WHAT THIS TASK INVOLVES:
Give the number of lines in this listing that contain "agent", with no other words.

INPUT FOR THIS TASK:
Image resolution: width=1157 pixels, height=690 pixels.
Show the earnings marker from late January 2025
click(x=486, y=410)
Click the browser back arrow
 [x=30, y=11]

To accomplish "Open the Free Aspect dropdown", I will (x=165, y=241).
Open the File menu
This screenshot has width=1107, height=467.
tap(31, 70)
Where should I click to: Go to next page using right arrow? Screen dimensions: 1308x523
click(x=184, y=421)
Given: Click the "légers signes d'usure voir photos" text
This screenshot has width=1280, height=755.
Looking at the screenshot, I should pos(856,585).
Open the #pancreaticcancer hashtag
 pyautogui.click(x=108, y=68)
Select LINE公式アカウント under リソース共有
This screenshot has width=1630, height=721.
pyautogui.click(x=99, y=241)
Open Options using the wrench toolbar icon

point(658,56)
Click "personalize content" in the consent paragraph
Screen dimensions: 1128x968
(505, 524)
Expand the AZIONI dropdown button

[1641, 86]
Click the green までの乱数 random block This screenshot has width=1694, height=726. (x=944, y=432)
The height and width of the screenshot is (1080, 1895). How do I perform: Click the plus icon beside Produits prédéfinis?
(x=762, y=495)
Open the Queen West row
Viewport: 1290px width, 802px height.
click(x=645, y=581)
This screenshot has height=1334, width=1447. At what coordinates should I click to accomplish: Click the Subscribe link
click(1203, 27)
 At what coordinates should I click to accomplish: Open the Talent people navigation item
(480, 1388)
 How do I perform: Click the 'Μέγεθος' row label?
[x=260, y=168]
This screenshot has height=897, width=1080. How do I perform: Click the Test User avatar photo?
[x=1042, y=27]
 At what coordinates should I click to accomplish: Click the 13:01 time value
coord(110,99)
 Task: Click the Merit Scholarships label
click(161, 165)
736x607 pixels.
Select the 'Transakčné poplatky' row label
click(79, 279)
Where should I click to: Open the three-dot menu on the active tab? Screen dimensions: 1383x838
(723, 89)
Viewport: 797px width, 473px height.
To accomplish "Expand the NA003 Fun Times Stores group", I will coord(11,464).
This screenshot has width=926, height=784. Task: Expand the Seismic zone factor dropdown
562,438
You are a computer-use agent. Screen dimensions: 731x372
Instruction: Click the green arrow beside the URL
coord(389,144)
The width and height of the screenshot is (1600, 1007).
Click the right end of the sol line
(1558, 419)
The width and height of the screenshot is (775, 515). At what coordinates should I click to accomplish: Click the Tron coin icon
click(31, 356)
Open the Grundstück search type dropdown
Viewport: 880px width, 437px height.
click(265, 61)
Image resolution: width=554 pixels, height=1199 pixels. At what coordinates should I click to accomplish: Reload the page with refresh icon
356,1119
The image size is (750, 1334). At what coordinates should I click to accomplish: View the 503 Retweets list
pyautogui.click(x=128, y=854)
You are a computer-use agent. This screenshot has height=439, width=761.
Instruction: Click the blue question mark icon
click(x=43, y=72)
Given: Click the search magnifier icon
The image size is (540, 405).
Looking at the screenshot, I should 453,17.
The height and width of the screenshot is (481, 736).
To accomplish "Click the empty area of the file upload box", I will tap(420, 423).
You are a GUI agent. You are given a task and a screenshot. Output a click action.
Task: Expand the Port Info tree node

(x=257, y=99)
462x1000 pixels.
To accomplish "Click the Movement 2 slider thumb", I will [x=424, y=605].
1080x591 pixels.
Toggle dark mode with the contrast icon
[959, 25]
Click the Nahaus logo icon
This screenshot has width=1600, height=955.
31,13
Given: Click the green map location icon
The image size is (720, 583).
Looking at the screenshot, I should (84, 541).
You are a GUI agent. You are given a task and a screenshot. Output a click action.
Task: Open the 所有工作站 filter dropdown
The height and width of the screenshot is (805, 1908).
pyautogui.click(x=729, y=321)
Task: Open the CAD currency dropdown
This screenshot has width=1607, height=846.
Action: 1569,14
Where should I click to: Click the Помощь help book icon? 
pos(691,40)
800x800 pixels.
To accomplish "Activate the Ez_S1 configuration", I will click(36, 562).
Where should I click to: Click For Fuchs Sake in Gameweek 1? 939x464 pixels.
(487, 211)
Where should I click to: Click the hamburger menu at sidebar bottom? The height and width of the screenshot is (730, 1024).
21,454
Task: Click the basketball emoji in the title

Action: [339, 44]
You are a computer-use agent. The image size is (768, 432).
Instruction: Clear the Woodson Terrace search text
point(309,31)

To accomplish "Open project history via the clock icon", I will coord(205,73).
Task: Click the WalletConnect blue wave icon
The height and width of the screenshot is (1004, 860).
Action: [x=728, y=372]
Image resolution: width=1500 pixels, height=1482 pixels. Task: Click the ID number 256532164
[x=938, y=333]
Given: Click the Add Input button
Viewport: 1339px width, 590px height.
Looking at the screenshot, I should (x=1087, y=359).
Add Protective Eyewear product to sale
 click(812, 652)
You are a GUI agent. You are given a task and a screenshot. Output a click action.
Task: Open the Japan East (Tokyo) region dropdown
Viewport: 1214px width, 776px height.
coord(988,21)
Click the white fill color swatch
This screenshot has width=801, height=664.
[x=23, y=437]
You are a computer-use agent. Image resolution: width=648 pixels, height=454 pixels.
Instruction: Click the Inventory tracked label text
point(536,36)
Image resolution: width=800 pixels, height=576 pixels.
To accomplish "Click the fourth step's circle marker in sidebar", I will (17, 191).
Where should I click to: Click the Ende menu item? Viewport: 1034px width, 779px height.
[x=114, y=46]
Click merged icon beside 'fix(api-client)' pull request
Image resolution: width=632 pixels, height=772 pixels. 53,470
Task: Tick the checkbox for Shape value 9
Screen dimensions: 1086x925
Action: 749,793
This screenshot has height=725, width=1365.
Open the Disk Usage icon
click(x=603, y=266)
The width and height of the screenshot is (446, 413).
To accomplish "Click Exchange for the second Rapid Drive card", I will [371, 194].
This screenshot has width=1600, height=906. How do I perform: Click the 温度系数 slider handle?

REPLY:
7